Following pressure from an activist investor, Forest City Realty Trust today announced it would eliminate a dual-share structure that gave the Ratner family unchallenged voting control over the company.
Simultaneously, Bruce and Charles Ratner announced they will resign from the real estate investment trust’s board at the end of the year. Bruce Ratner will continue to serve as executive chairman of Forest City Ratner, the trust’s New York division.
“After carefully reviewing the Company’s options to further enhance value for shareholders, we determined that now is the right time to collapse the dual-class structure,” company chairman Charles Ratner and the firm’s special committee chair Scott Cowen said in a joint statement. “Today’s announcement will strengthen the Company’s corporate governance profile by aligning voting rights with the economic interests of all our shareholders.”
Activist investor Scopia Capital Management had called for the change in August, arguing that the dual structure “clearly harms the company.” At the time, the Ratner family held just 3.8 percent of the firm’s common, class-A shares but 92 percent of its class-B shares, giving it control of the board.
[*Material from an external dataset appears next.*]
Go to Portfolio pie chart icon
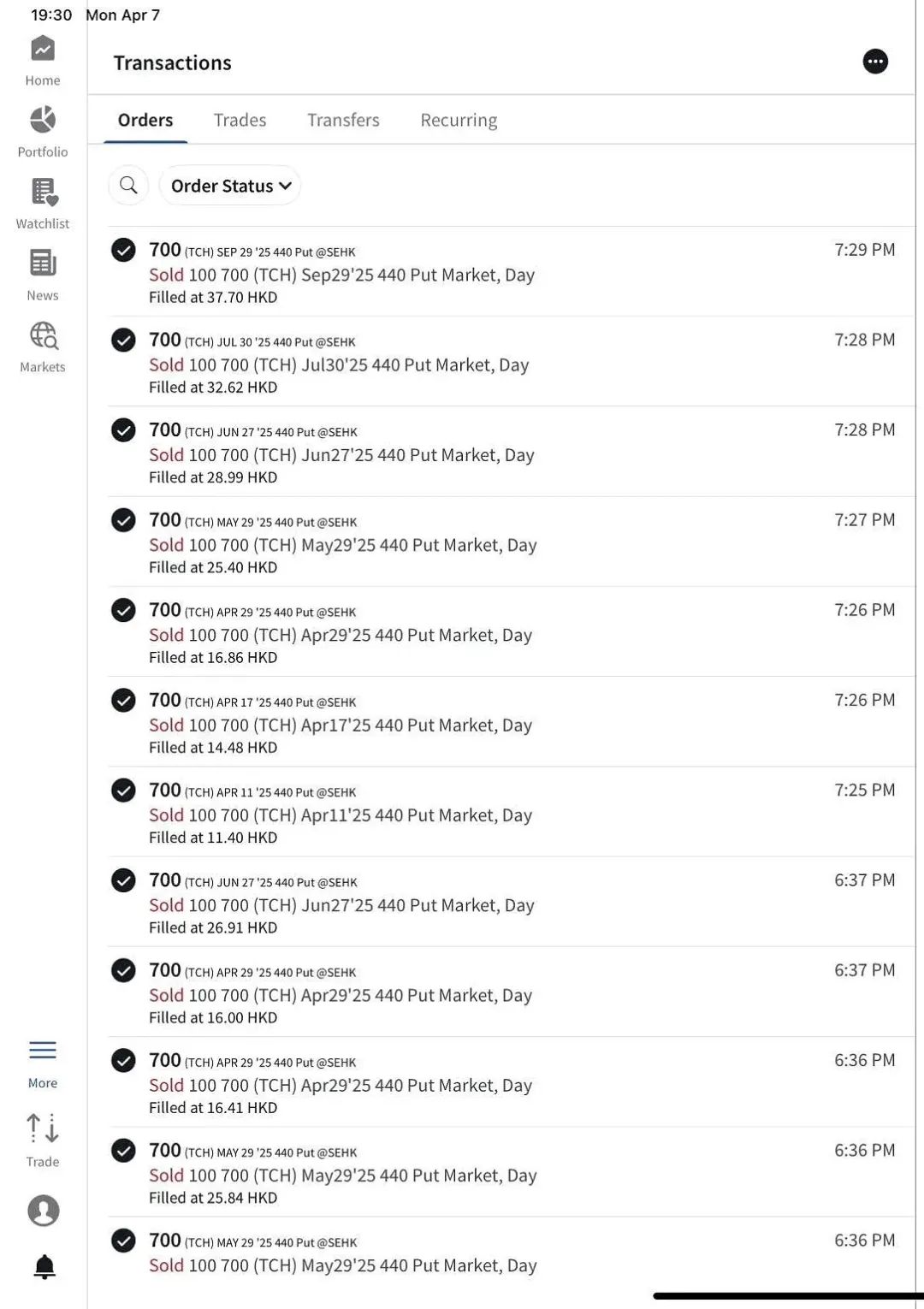This screenshot has height=1309, width=924. coord(43,120)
Under the proposed changes, each class-B share will be converted into 1.31 class-A shares.
“We believe Forest City shareholders will benefit from the proposed reclassification and having an additional independent director on the Company’s Board,” two Scopia executives said in a joint statement Tuesday.
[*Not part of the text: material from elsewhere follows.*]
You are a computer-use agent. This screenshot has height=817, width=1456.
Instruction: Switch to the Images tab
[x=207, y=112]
The REIT’s share price has been underperforming, though the reclassification should benefit shareholders. Since the market close on Monday, Forest City Realty Trust’s stock is up 7.6 percent, trading at $20.18.
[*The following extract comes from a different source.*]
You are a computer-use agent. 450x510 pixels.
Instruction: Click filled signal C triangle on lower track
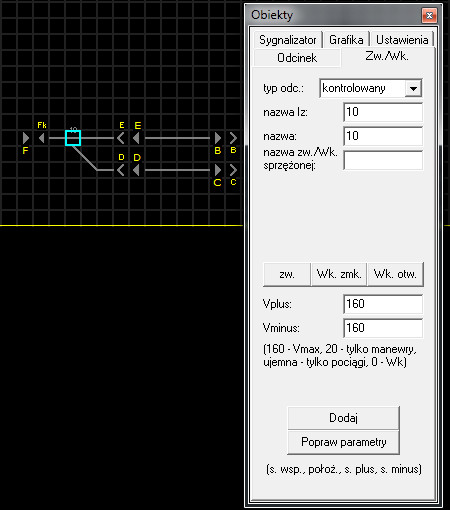218,170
Major hurdles, remain, however. Last month the Cleveland-based real estate trust announced delays at FCR’s marquee Pacific Park mixed-use development in Brooklyn, where it is partnering with Chinese firm Greenland Holdings. FCR last quarter announced a $307.6 million impairment — a drop in asset value — largely due to Pacific Park Brooklyn, citing high construction costs, a weakening residential market and uncertainty over 421a.